══ MATERIAL PROVIDED ══
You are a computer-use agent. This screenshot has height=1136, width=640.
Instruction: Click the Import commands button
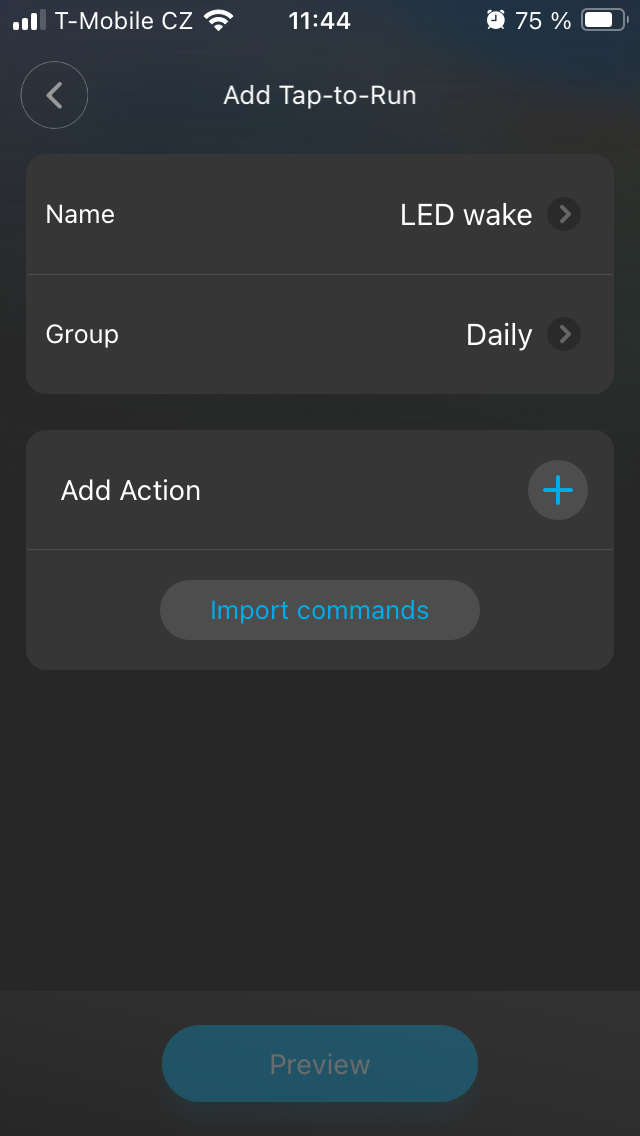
═══
══ MATERIAL PROVIDED ══
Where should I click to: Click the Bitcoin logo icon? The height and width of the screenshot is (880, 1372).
═══
══ MATERIAL PROVIDED ══
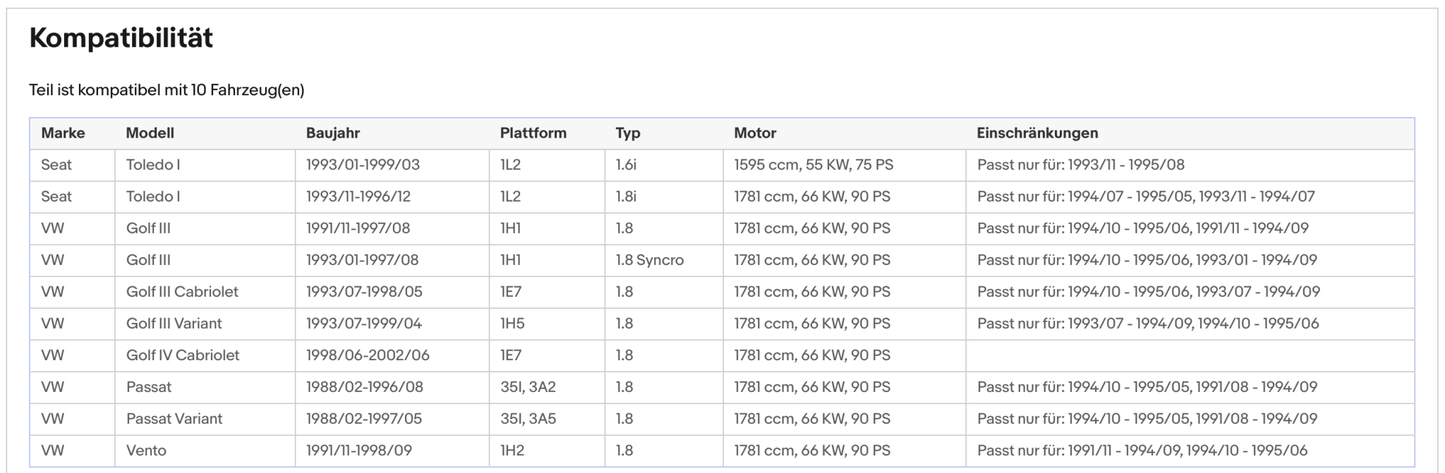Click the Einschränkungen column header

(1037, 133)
═══
YOUR TASK: Can you rewrite the lines from the one containing "You are a computer-use" up to and including the one containing "Instruction: Click the Import commands button" as a Markdown table with the columns Row and Line, leaving out any blank lines?

EXPECTED ANSWER:
| Row | Line |
|---|---|
| 1 | You are a computer-use agent. This screenshot has height=1136, width=640. |
| 2 | Instruction: Click the Import commands button |